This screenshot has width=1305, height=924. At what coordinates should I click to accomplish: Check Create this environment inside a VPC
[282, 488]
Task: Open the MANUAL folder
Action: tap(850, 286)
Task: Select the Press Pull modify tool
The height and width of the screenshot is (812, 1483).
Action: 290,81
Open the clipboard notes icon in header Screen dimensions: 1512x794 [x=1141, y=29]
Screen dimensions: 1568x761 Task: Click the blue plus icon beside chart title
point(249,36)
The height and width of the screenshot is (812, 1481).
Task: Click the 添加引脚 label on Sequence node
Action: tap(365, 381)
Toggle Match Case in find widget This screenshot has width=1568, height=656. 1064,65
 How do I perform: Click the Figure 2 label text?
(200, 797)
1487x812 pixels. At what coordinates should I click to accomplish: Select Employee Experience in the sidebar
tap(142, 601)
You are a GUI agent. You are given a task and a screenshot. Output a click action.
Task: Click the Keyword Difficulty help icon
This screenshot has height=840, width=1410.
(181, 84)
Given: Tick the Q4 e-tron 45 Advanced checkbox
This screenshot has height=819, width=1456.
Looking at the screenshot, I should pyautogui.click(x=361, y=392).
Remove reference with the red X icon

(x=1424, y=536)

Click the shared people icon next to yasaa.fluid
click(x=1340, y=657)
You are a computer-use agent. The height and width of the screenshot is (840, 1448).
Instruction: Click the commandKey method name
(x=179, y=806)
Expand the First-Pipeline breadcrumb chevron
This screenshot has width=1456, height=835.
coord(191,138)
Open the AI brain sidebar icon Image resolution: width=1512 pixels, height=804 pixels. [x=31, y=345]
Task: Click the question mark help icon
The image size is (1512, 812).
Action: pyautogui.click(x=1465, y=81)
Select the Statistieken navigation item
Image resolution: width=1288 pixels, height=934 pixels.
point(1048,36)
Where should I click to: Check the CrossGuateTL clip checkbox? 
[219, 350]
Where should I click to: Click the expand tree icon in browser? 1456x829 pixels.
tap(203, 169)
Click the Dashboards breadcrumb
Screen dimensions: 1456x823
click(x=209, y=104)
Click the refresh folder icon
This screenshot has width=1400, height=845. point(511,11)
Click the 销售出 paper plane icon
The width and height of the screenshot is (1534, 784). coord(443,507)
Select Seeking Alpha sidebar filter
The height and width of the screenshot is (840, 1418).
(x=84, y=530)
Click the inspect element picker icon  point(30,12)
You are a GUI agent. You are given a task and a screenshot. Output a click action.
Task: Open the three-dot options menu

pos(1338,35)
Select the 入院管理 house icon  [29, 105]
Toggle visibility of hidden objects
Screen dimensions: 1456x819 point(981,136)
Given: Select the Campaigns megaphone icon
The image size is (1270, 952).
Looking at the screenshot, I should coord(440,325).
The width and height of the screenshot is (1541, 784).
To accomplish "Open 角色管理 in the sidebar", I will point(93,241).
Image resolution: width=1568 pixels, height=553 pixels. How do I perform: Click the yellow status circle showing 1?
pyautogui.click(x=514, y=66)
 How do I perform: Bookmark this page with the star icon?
- - - - -
*About this exercise:*
Output the records in full, exactly.

*Response area:*
This screenshot has width=1305, height=924. At what coordinates should I click to accomplish: Check Create this environment inside a VPC
[282, 488]
Task: Open the MANUAL folder
Action: tap(850, 286)
Task: Select the Press Pull modify tool
The height and width of the screenshot is (812, 1483).
Action: 290,81
Open the clipboard notes icon in header Screen dimensions: 1512x794 [x=1141, y=29]
Screen dimensions: 1568x761 Task: Click the blue plus icon beside chart title
point(249,36)
The height and width of the screenshot is (812, 1481).
Task: Click the 添加引脚 label on Sequence node
Action: tap(365, 381)
Toggle Match Case in find widget This screenshot has width=1568, height=656. 1064,65
 How do I perform: Click the Figure 2 label text?
(200, 797)
1487x812 pixels. At what coordinates should I click to accomplish: Select Employee Experience in the sidebar
tap(142, 601)
You are a GUI agent. You are given a task and a screenshot. Output a click action.
Task: Click the Keyword Difficulty help icon
This screenshot has height=840, width=1410.
(181, 84)
Given: Tick the Q4 e-tron 45 Advanced checkbox
This screenshot has height=819, width=1456.
Looking at the screenshot, I should pyautogui.click(x=361, y=392).
Remove reference with the red X icon

(x=1424, y=536)

Click the shared people icon next to yasaa.fluid
click(x=1340, y=657)
You are a computer-use agent. The height and width of the screenshot is (840, 1448).
Instruction: Click the commandKey method name
(x=179, y=806)
Expand the First-Pipeline breadcrumb chevron
This screenshot has width=1456, height=835.
coord(191,138)
Open the AI brain sidebar icon Image resolution: width=1512 pixels, height=804 pixels. [x=31, y=345]
Task: Click the question mark help icon
The image size is (1512, 812).
Action: pyautogui.click(x=1465, y=81)
Select the Statistieken navigation item
Image resolution: width=1288 pixels, height=934 pixels.
point(1048,36)
Where should I click to: Check the CrossGuateTL clip checkbox? 
[219, 350]
Where should I click to: Click the expand tree icon in browser? 1456x829 pixels.
tap(203, 169)
Click the Dashboards breadcrumb
Screen dimensions: 1456x823
click(x=209, y=104)
Click the refresh folder icon
This screenshot has width=1400, height=845. point(511,11)
Click the 销售出 paper plane icon
The width and height of the screenshot is (1534, 784). coord(443,507)
Select Seeking Alpha sidebar filter
The height and width of the screenshot is (840, 1418).
(x=84, y=530)
Click the inspect element picker icon  point(30,12)
You are a GUI agent. You are given a task and a screenshot. Output a click action.
Task: Open the three-dot options menu

pos(1338,35)
Select the 入院管理 house icon  [29, 105]
Toggle visibility of hidden objects
Screen dimensions: 1456x819 point(981,136)
Given: Select the Campaigns megaphone icon
The image size is (1270, 952).
Looking at the screenshot, I should coord(440,325).
The width and height of the screenshot is (1541, 784).
To accomplish "Open 角色管理 in the sidebar", I will point(93,241).
Image resolution: width=1568 pixels, height=553 pixels. How do I perform: Click the yellow status circle showing 1?
pyautogui.click(x=514, y=66)
 How do I perform: Bookmark this page with the star icon?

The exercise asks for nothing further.